→ **Listed entries**:
◆ ◆ ◆ ◆ ◆ ◆ ◆

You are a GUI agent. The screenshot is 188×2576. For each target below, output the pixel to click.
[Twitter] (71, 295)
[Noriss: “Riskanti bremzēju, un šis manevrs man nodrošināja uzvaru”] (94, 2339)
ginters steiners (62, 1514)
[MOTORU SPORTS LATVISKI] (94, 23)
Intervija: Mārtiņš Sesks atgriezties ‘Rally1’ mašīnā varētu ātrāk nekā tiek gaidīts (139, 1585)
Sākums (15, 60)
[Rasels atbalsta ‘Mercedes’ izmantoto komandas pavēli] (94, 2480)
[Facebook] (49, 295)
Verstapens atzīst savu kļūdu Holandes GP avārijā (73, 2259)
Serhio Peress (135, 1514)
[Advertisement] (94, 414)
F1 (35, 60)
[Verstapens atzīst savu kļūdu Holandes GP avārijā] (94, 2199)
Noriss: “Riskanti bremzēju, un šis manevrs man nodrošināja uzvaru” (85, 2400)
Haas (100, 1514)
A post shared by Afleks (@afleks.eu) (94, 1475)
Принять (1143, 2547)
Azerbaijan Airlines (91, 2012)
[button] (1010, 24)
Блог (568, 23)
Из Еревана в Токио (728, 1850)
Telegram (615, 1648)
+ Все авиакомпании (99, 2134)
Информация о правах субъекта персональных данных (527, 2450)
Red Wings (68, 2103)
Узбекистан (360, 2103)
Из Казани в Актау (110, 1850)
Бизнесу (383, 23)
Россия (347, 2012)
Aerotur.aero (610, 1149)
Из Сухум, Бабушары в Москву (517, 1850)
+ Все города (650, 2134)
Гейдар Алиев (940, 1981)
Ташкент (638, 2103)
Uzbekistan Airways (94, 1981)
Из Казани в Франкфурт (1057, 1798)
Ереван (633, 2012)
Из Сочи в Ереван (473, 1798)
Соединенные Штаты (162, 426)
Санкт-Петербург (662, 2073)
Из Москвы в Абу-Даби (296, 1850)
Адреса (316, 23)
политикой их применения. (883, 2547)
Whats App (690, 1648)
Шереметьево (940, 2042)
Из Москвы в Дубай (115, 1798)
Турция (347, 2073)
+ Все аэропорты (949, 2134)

◆ ◆ ◆ ◆ ◆ ◆ ◆

→ **Problem to work on**: Which lines above include the word "Москвы"? Return each one.

→ **Answer section**:
Из Москвы в Абу-Даби (296, 1850)
Из Москвы в Дубай (115, 1798)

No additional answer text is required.